Welcome, my barbaric friends,we can delve into some of the class choices available in Funcom’s version of Hyboria. Given that I’m currently playing two rangers (one on Wiccana, one on Cimmeria), this column will ultimately focus heavily on those experiences. I’ll also toss in the occasional comment on assassins (my launch day character and now an alt) as well as how my rangers fare against all twelve classes.
Age of Conan is a unique title in many ways, but none are more readily apparent than the melee combat system and the newish take on traditional MMORPG class roles. If you’re new to the game or newly returned, chances are you’re having a bit of a time deciding which class is right for you. If you pick one based on prior genre experience, you may find some surprises in store. Hit the link below for some basic class breakdowns as well as my reasons for going ranger.
And what would a ranger know of this matter?
For starters, this ranger has leveled all twelve classes to 20 and done a fair amount of research, so I can at least speak to the basics of each and what may differentiate them from other game’s implementations. This is not intended to be an exhaustive class guide, nor advice on what to take for end-game (since I’m not there yet), but rather a primer that may assist newbs in narrowing the field and a collection of the info that I used in making my own class choice.

Material
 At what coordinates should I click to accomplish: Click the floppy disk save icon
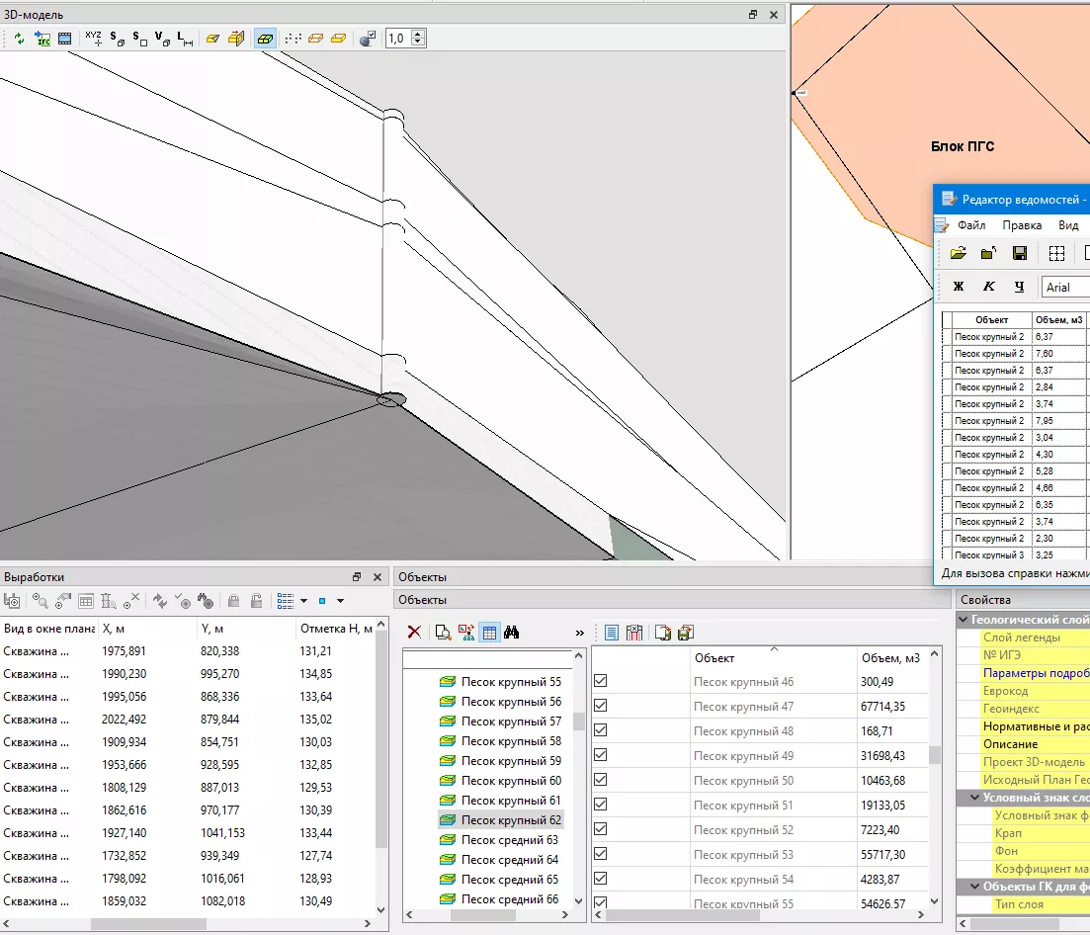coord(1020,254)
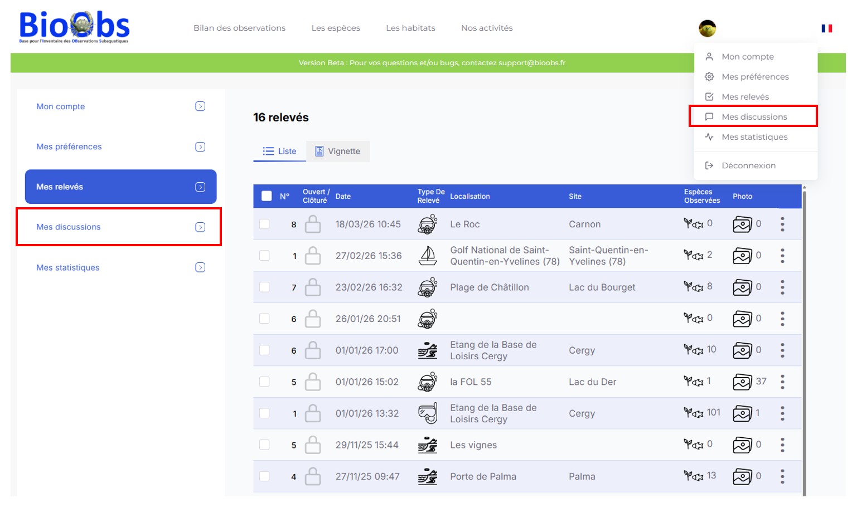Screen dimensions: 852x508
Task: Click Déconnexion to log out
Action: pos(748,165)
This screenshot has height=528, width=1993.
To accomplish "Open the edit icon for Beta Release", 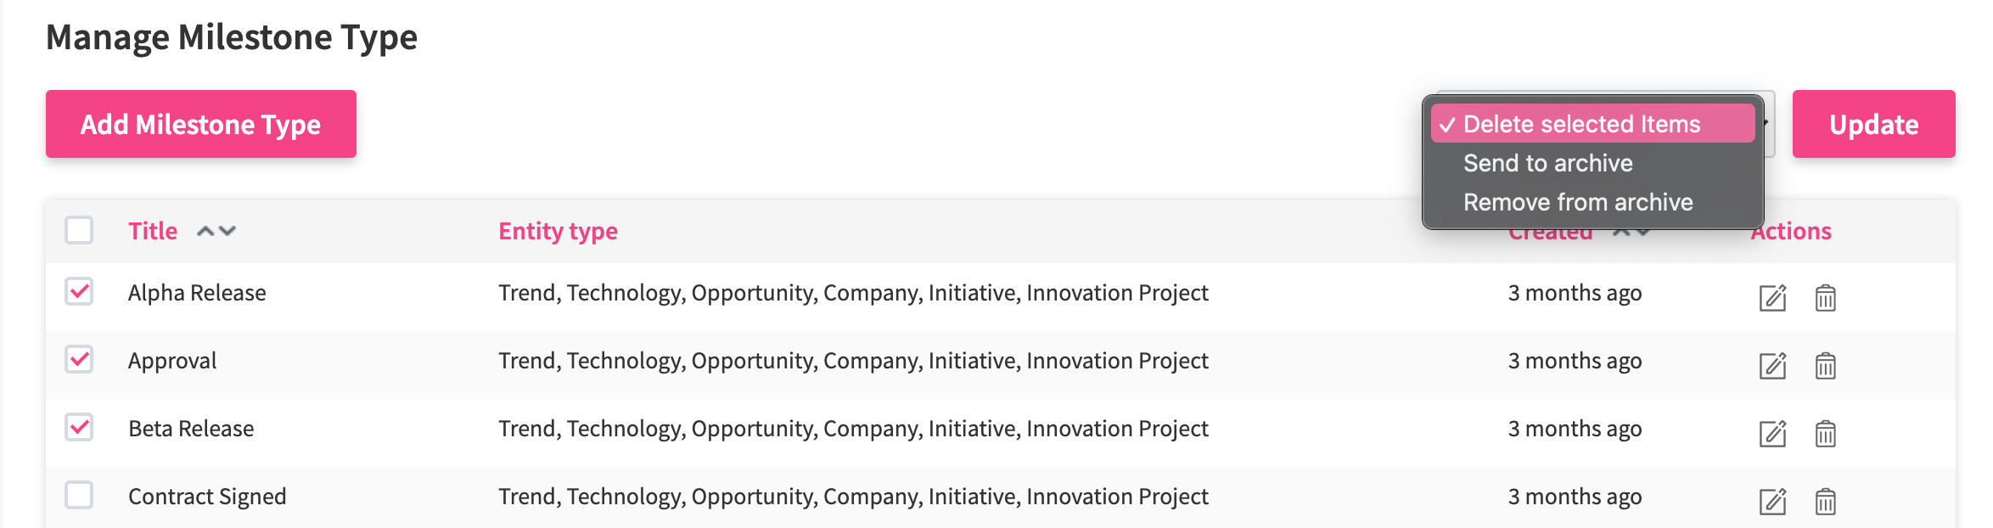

==

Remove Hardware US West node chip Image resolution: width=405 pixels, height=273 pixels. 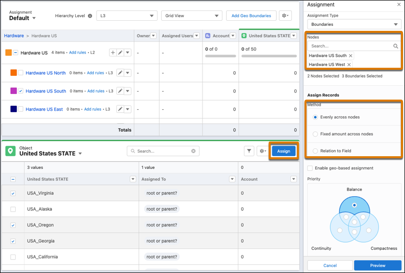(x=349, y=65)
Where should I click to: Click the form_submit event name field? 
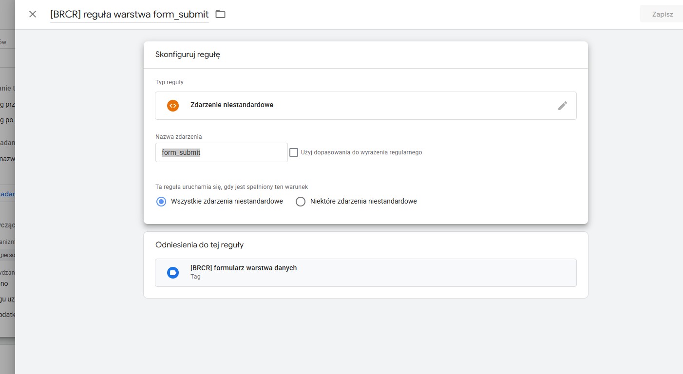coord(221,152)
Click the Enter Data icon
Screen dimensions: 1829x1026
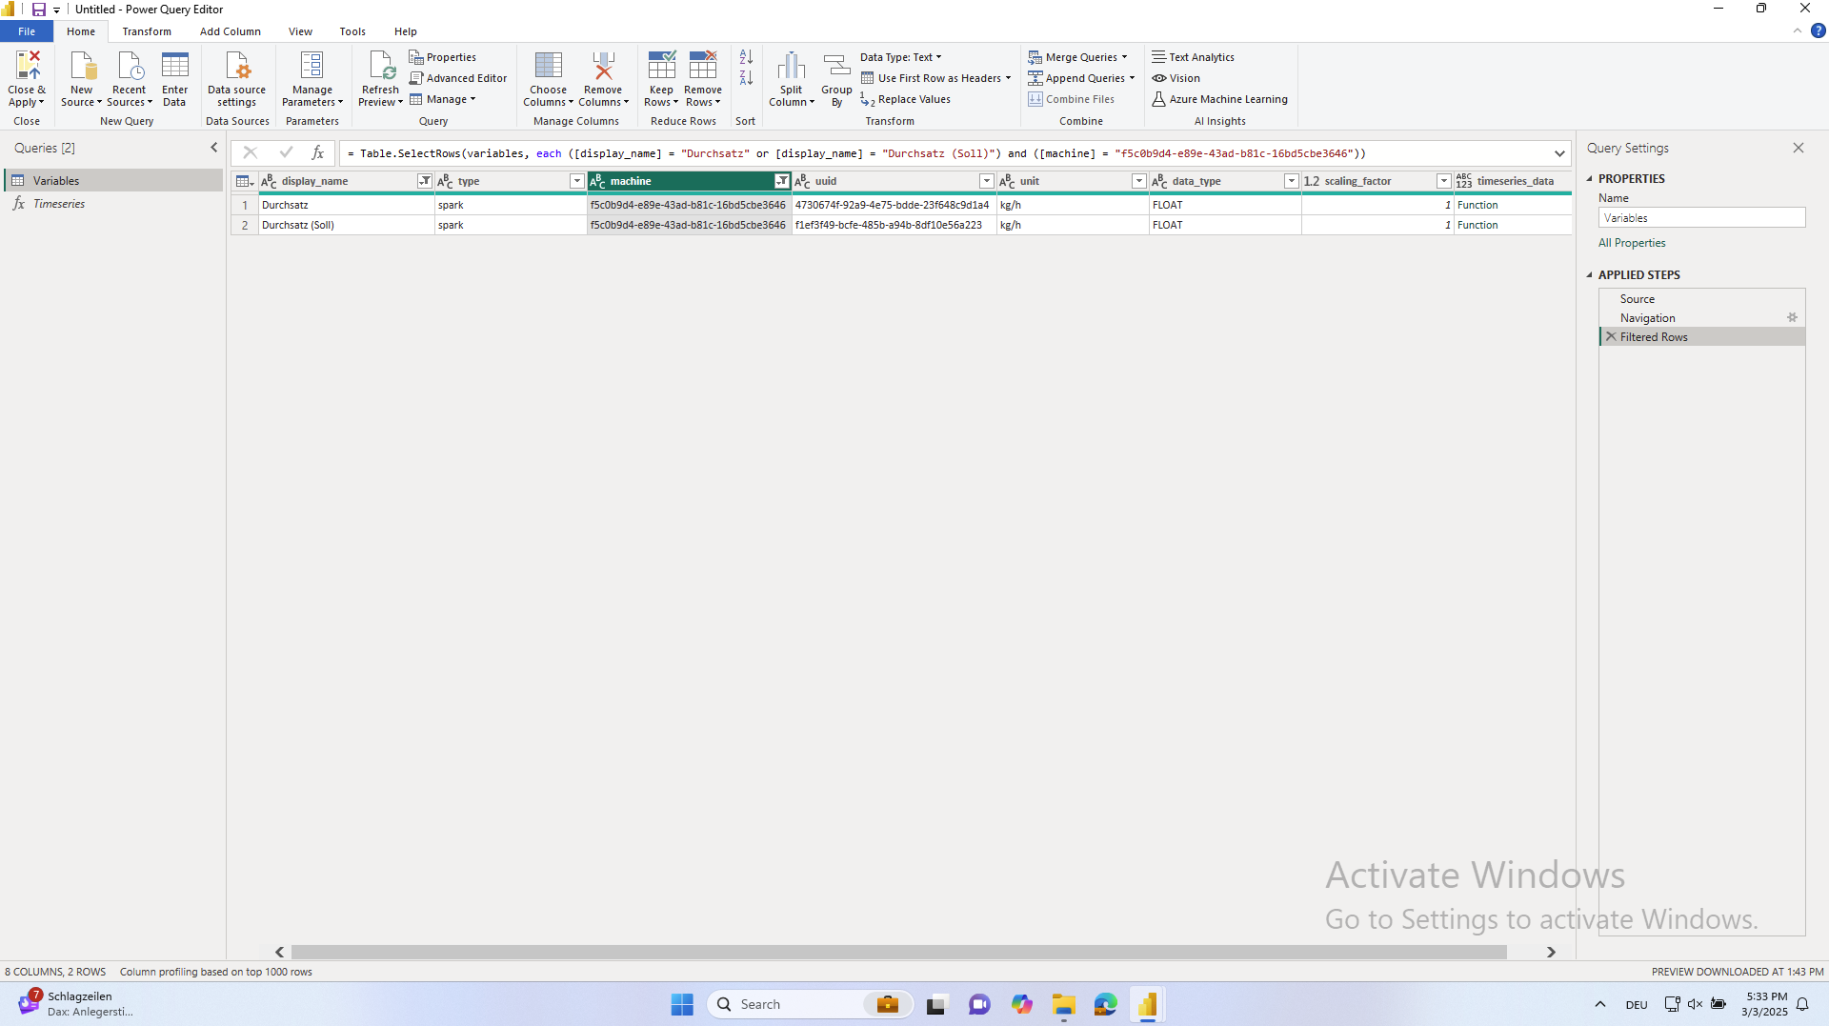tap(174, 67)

Task to complete
Write the next part of the Age of Conan class column above, starting right after its final sentence.

Reply
With that disclaimer out of the way, let’s see if we can’t grok Age of Conan’s class system. The big twelve are broken down into the following sub-categories: Rogues, Soldiers, Priests, and Mages. Some classes are race-restricted (i.e. you can’t roll a Stygian Bear Shaman), so you may find your choices narrowed a bit if you have a particular affinity for Aquilonians, Cimmerians, or Stygians.
Rage of Mages
Mages are perhaps the least noteworthy of Age of Conan’s classes. Not because they’re not fun, but because by and large they don’t make use of the newfangled directional combat system to the extent that melee types do. If you’re a caster, you basically spam ranged spells like every other MMORPG, though you generally look better doing it in Age of Conan. The exception to this is the hybrid Herald of Xotli, but the Demonologist and Necromancer strike me as very similar to their caster and pet-handling counterparts in many other games.
Herald of Xotli
The Herald is an interesting class, so much so that I defy anyone to find me another MMO that features a cloth wearing greatsword wielding caster class possessed of potent dark magic plus the ability to change into a demon. Still looking? Yeah, go ahead and give it up. From what I can tell at the early stages, Heralds are one of those ‘easy to learn/hard to master’ classes. In the right hands, the class can be deadly, just don’t expect to survive if your opponents decide to focus fire.
Demos are the epitome of the AoE-based caster. If you want to hurl fireballs, summon half-naked succubus pets, dole out a generous amount of crowd control, and generally make life miserable for groups of mobs, this is your class. I’ve also done a bit of PvP with my 21 demo, both in mini-games and in the White Sands/Underhalls portions of Tortage. Most one versus one encounters end up with my opponent dead or running away. I assure you this is not because I’m a skilled PvPer.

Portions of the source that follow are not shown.